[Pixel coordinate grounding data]
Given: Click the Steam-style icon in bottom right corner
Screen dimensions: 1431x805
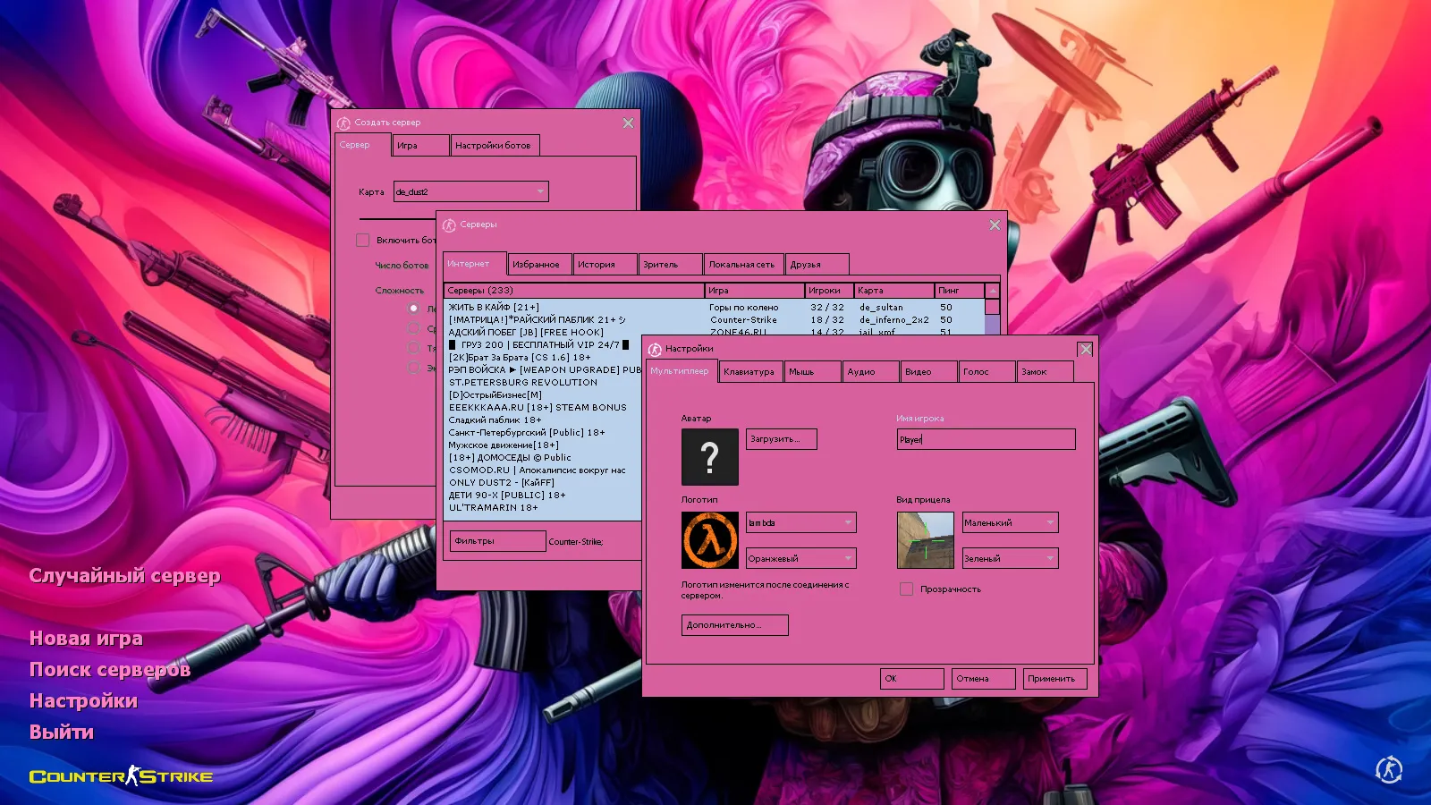Looking at the screenshot, I should (x=1389, y=769).

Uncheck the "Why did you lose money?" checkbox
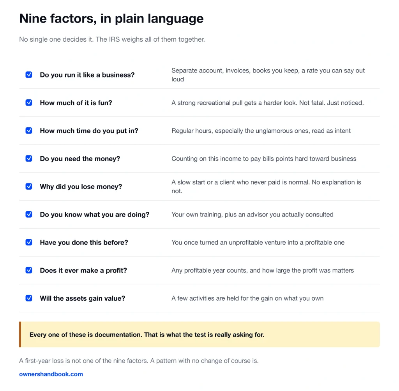[x=29, y=187]
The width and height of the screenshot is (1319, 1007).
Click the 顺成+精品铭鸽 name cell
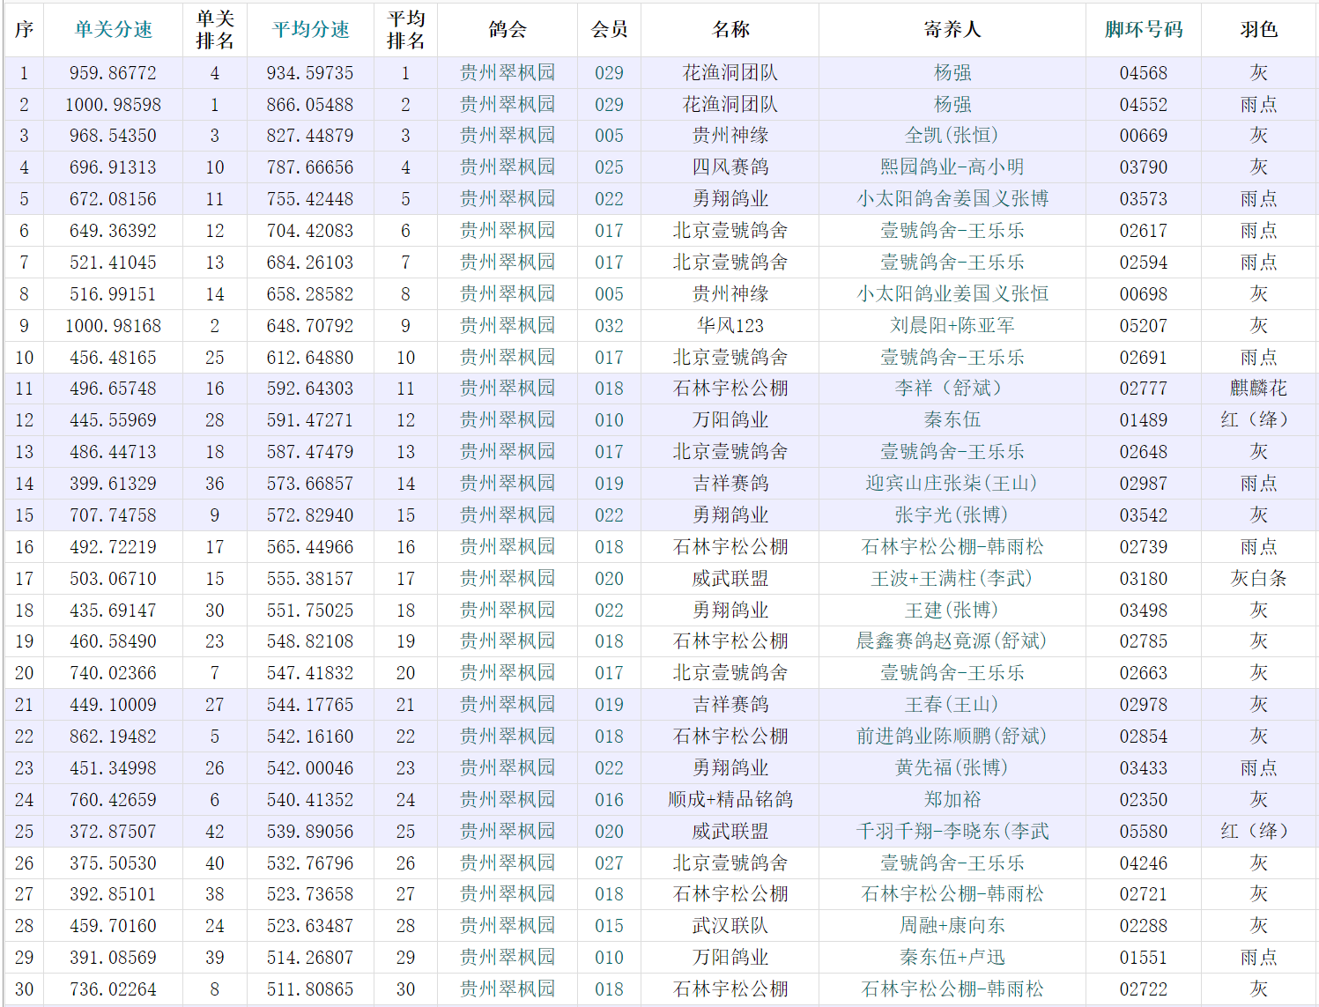point(730,800)
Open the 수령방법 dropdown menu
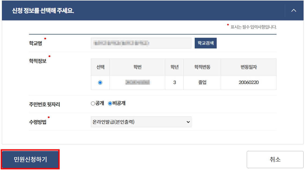This screenshot has height=170, width=306. click(188, 122)
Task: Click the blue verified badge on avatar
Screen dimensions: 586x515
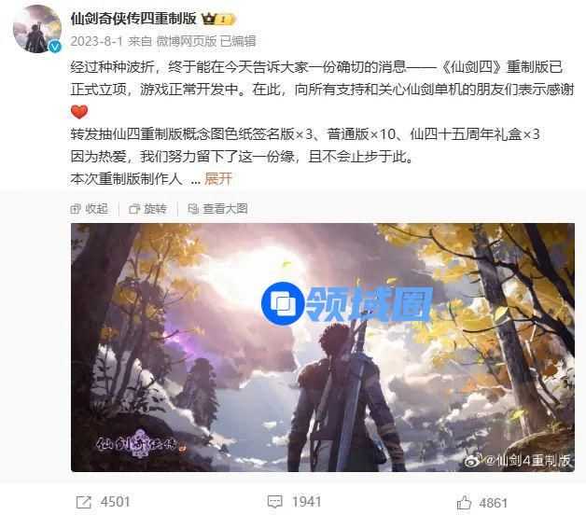Action: (55, 47)
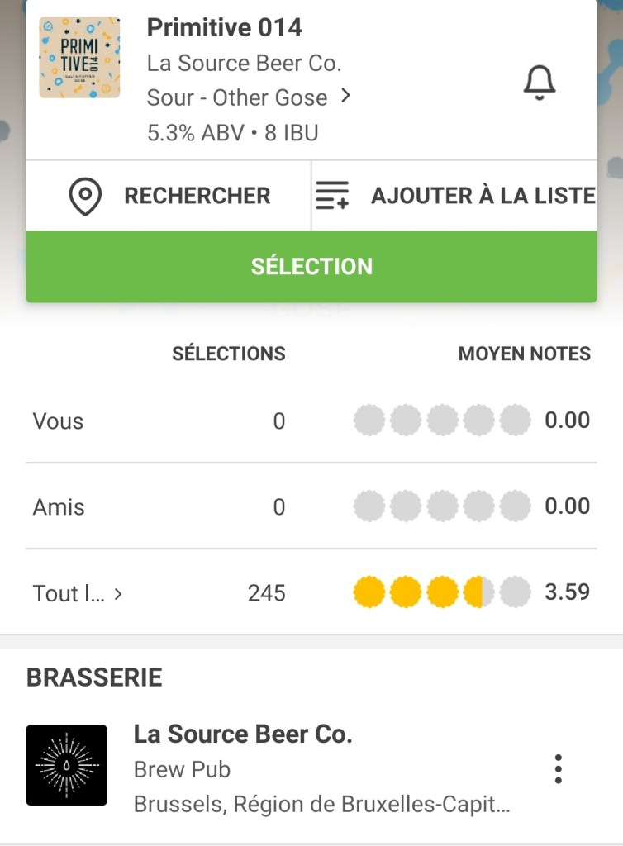Tap the notification bell icon

[539, 83]
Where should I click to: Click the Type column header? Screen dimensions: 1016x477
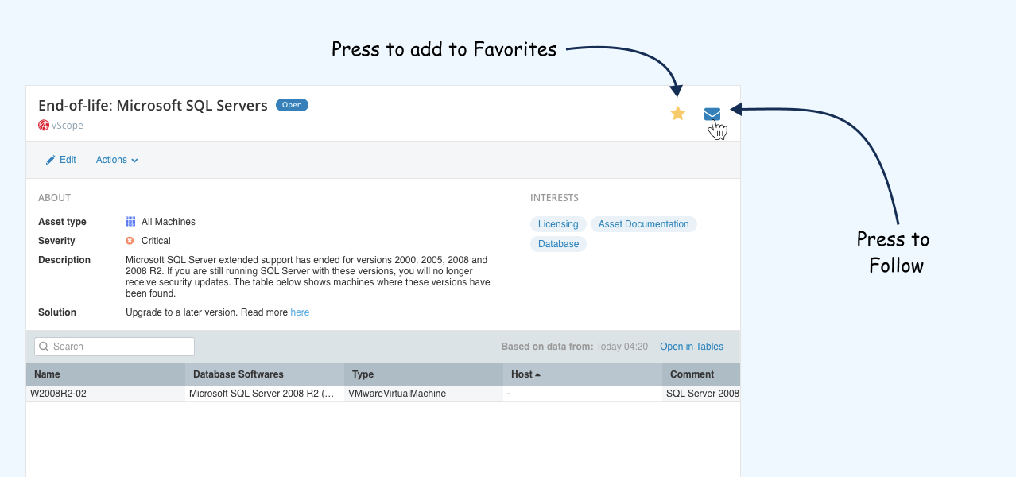pos(424,374)
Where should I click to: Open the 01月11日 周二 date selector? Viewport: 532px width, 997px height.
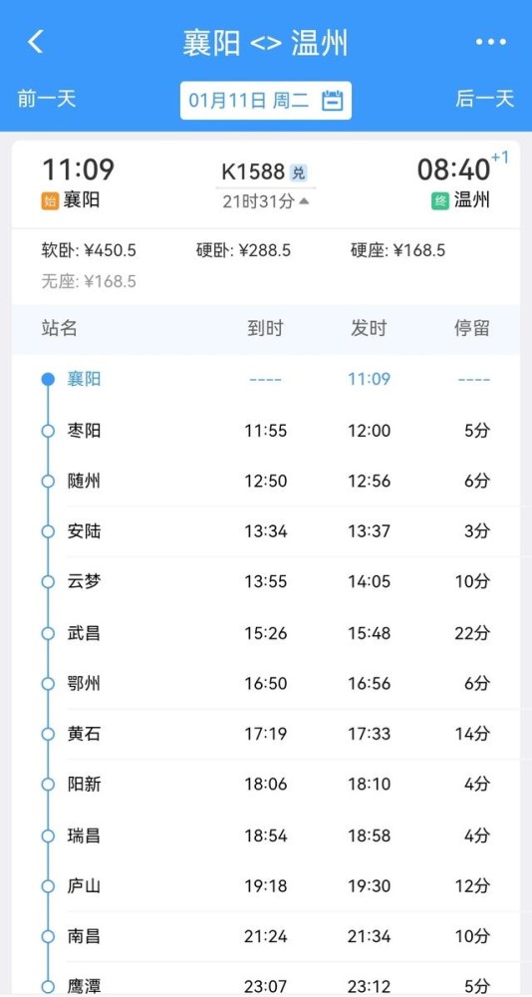(266, 101)
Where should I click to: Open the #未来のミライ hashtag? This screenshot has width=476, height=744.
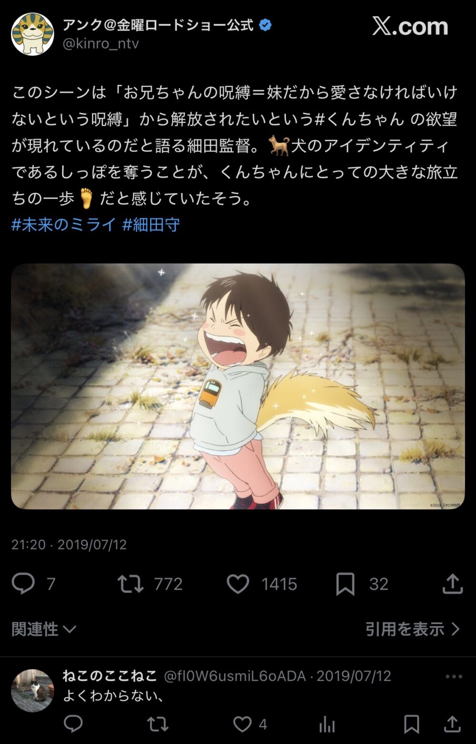tap(64, 225)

▶ **Action item**
Copy out all the data exactly. No images belong in the copy.

▶ **The completed task**
Given: Click the Steam-style icon in bottom right corner
Screen dimensions: 1431x805
Looking at the screenshot, I should (x=1389, y=769).

Uncheck the "Why did you lose money?" checkbox
[x=29, y=187]
The width and height of the screenshot is (1319, 1007).
Click the 顺成+精品铭鸽 name cell
point(730,800)
Open the 수령방법 dropdown menu
This screenshot has height=170, width=306. click(188, 122)
Task: Click the blue verified badge on avatar
Screen dimensions: 586x515
Action: (55, 47)
Tap the notification bell icon

[539, 83]
Where should I click to: Click the Type column header? Screen dimensions: 1016x477
pos(424,374)
Where should I click to: Open the 01月11日 周二 date selector? Viewport: 532px width, 997px height.
(266, 101)
Where should I click to: Open the #未来のミライ hashtag? This screenshot has width=476, height=744.
tap(64, 225)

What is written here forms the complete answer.